Despite this, Slovakia has one of the lowest minimum wages in the EU. Its monthly rate of €317 per month is between three and five and a half times less than in Britain, France, Ireland, Luxembourg, the Netherlands and Belgium, where the monthly minimum wage ranges between €1139 and €1758. However, minimum wages in all the new EU Member States are significantly lower than those in the EU15. The averages for the 11 NMS (not including Cyprus where no data are available) is €341 per month. The wage rates in Slovenia and Malta are twice those of the other NMS and when they are excluded, the Slovakian minimum wage is among the highest in the new member states (Eurostat 2011).

Table 1: Monthly minimum wage development in Slovakia, 2002–2011
Year 2002 2003 2004 2005 2006 2007 2008 2009 2010 2011
Nominal minimum wage (in euros)

163.3

184.9

201.8

215.8

229.0

252.3

268.9

295.5

307.7

317

In terms of real wages

157.8

170.6

187.7

209.9

219.6

247.6

258.8

292.9

305.6

n.a.

Source: MPSVR SR and Eurostat

Talks over minimum wage rates

Social partners discuss the level of Slovakia’s minimum wage every year, and since 1998 the minimum wage has increased each year. The Labour Code provides in Article 120 for minimum wage entitlement according to the difficulty of the work (Table 2).
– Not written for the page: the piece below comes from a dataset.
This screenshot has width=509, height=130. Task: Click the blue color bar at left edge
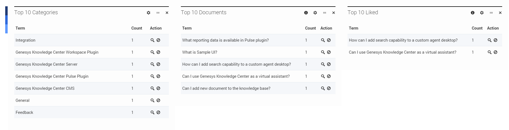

Table 2: Minimum wage indices
Degree of difficulty of work 1 2 3 4 5 6
Minimum wage index 1.0 1.2 1.4 1.6 1.8 2.0

Source: The Labour Code, Slovak Republic, July 2004

If employee remuneration is not set by collective agreement, the employer has to pay employees at least the minimum wage rate for the job’s degree of difficulty. For instance, given the present basic rate of €317 for unskilled work (degree 1), the minimum wage rate for the most difficult work (degree 6) is twice as high (€634). Employers have often argued against continually increasing the minimum wage because of its knock-on effect on inflation. The government recently decided to exclude minimum wage indices from the Labour Code (SK1105019I). However this decision was reversed by MPs when the bill went through parliament (SK1109019I).

Social partners fail to agree

Negotiations between the social partners and government representatives on the minimum wage rate for 2012 took place at a meeting of the tripartite Economic and Social Council (HSR SR) on 29 September 2011. Employers’ representatives said the existing rate could not be raised because of the poor economic forecast for Europe in 2012. Union representatives argued, however, that Slovakia’s increasing productivity allows room to increase the level by 4.1% to €330.

An amendment to the law on minimum wages (Act No. 663/2007) stipulates that when social partners cannot agree, the rate for the following year has to be proposed by the Ministry of Labour, Social Affairs and Family (MPSVR SR). The ministry has therefore suggested an increase of 3.2% to €327.2 per month, even though the Minister, Jozef Mihál, said he was against such a high increase (Webnoviny.sk, 19 September 2011, in Slovak). Finally, at its meeting on 12 October, Slovakia’s cabinet approved the 3.2% increase in the country’s minimum wage to €327.20, with effect from January 2012.